The government must publish its secret analysis of the economic impact of Brexit, the former chief whip said today, as she demanded a voice for the UK regions in talks with the EU.

Rosie Winterton, sacked last month, made one of her first interventions as a backbencher as she called on ministers to reveal the varying scenarios for trade and the impact on the regional economy as she warned of the dangers of a “London-centric debate”.

Winterton, who made way for former minister Nick Brown when Jeremy Corbyn carried out his post-conference reshuffle, also spoke at prime minister’s questions this week in a sign that she will use her experience and respect across the party to speak out from the backbenches.

Today Winterton, who is MP for Doncaster Central, demanded Brexit talks include a new figurehead to provide a voice for English communities outside London in the same way as the people of Scotland, Wales and Northern Ireland are being represented by devolved leaders, who held a summit with Theresa May last month.

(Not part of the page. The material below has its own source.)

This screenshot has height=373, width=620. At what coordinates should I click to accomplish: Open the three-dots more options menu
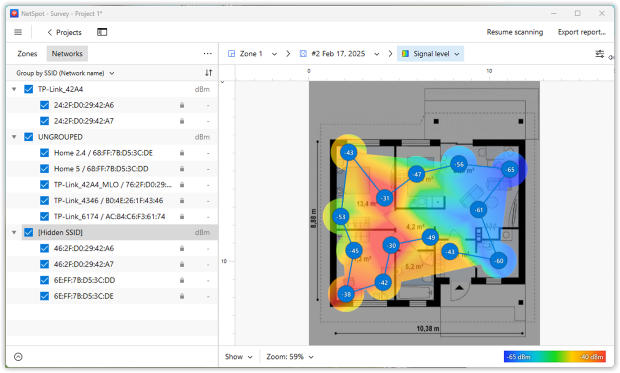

May’s summit for the leaders of the home nations – Carwyn Jones, Wales’ Labour first minister, Nicola Sturgeon, Scotland’s first minister, Arlene Foster and Martin McGuinness, first minister and deputy of Northern Ireland – was ultimately seen as a failure because she failed to clear up major uncertainties over the detail of Brexit but Winterton says the existence of the event shows why there needs to be a voice for English people outside the capital.

“The devolved administrations’ reaction to last week’s meeting with No 10 showed that ministers had failed to honour initial commitments to secure a UK-wide approach to negotiations,” she wrote in the Times Red Box email.

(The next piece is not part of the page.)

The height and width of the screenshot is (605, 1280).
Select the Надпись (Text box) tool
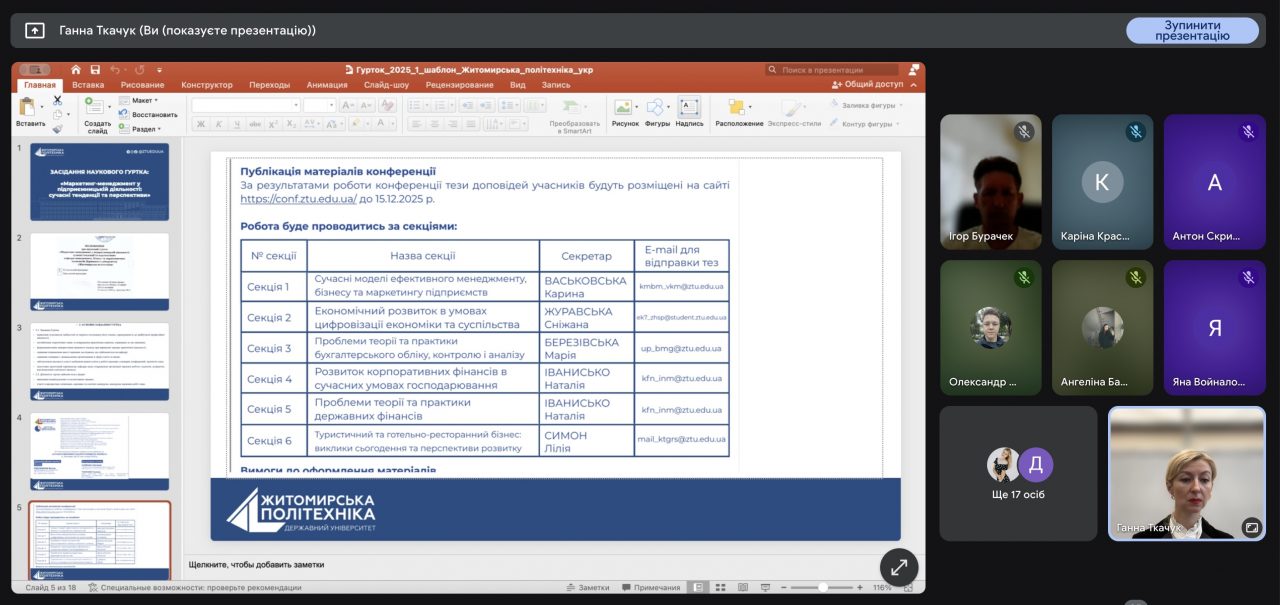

“Regions should self-select a council leader to represent them alongside the Welsh, Northern Irish, Scottish and London leaderships. They should be a direct voice for local businesses and communities.”

Winterton also wants ministers to disclose the information they hold on how Brexit will affect towns and villages around England.

“The decisions ministers are discussing over single market access, the customs union, equivalence regimes and our decision-making influence are not abstract but acutely important for regional economies…

“The government must publish the analysis it is conducting internally about the economic impact of Brexit and the different trading options under consideration, and alongside this they must publish regional impact assessments, showing what will happen if trade barriers are erected but also evidence of any potential gains from future trade deals. These should be scrutinised by the Office for Budget Responsibility.”